I have about 64 of my hosts in the bb-hosts on this server, and have
http tests defined for these servers. On most of these servers,
Hobbit is reporting the "Seconds:" for the response at 3 seconds.
It seems that it is inconsistent -- one cycle to the next, the
3-second response may move to a different set of servers.
The http: tests are defined using the IP address of the server - no
server name (so no DNS lookup).
I've run a loop of tests on the same URL using wget and with curl,
and used my browser and Telnet to connect to the same URL. I
consistently get a response time of about 0.2 seconds maximum from
the servers.
The bbnet entry in hobbitlaunch.cfg looks like:
CMD bbtest-net --report --ping --checkresponse --debug
With the debugging turned on, I see the following entries
periodically in the network test log:
Address=10.1.5.17:80, open=1, res=0, err=0, connecttime=0.002965,
totaltime=3.006810,
Address=10.1.5.18:80, open=1, res=0, err=0, connecttime=0.002956,
totaltime=3.007413,
Address=10.1.24.67:80, open=1, res=0, err=0, connecttime=0.002860,
totaltime=3.007120,
The problem does not affect the same hosts each time. The problem
will show a different number of hosts usually each cycle, sometimes
on same servers, but often on different ones.
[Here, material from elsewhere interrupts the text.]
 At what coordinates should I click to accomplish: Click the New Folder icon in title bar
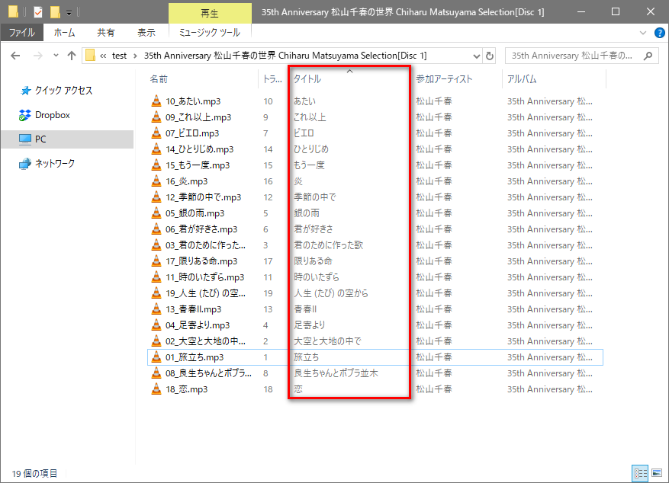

I've tried the following to see if anything will help:
* Reducing the number of hosts. If I only have a couple or three in
the bb-hosts, the problem doesn't manifest.
* Recompiling. Doesn't help.
* Changing the test URL. Doesn't help.
* Adding a --concurrency= option to the launch. If I use a
concurrency of 1, the problem does not manifest.
Setting the concurrency to 1 to fix the problem isn't an option, but
makes me think something is getting really mixed up in the select()
processing in bbnet.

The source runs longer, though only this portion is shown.